PROMPT
Repeat the stretch of entries below from the line with "Given: Click the pink Balance legend square" through the line with "The height and". Include both ends and add nothing.

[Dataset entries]

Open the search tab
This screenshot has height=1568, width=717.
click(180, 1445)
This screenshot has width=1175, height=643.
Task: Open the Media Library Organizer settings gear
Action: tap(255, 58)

...

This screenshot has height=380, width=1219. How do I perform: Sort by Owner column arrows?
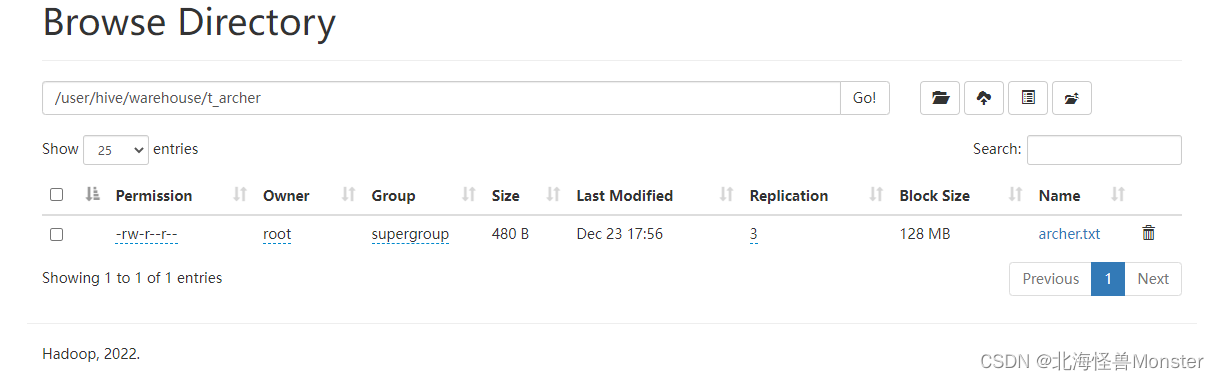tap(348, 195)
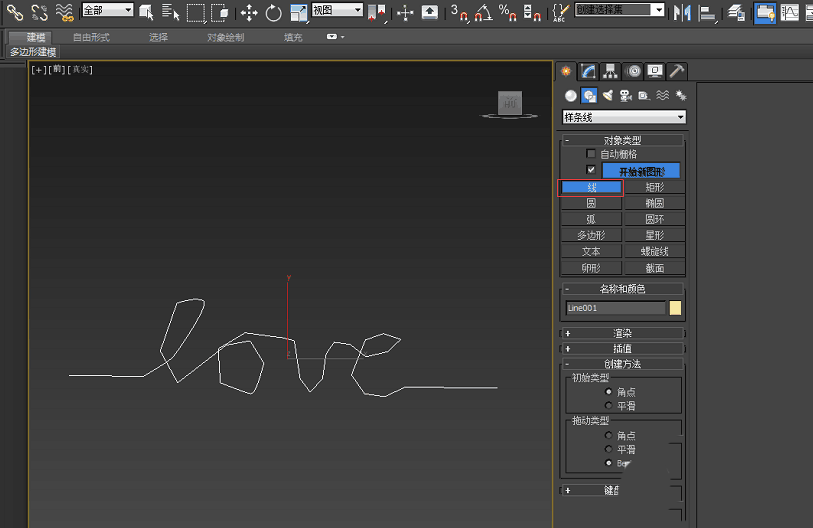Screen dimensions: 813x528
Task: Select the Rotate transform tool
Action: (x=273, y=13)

* * *

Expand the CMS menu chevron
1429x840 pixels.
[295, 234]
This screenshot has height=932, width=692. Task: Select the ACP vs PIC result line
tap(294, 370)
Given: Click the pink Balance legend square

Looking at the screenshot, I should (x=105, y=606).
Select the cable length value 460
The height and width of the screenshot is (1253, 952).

REPLY
Given: Click the pink Balance legend square

Looking at the screenshot, I should (x=105, y=606).
Select the cable length value 460
The height and width of the screenshot is (1253, 952).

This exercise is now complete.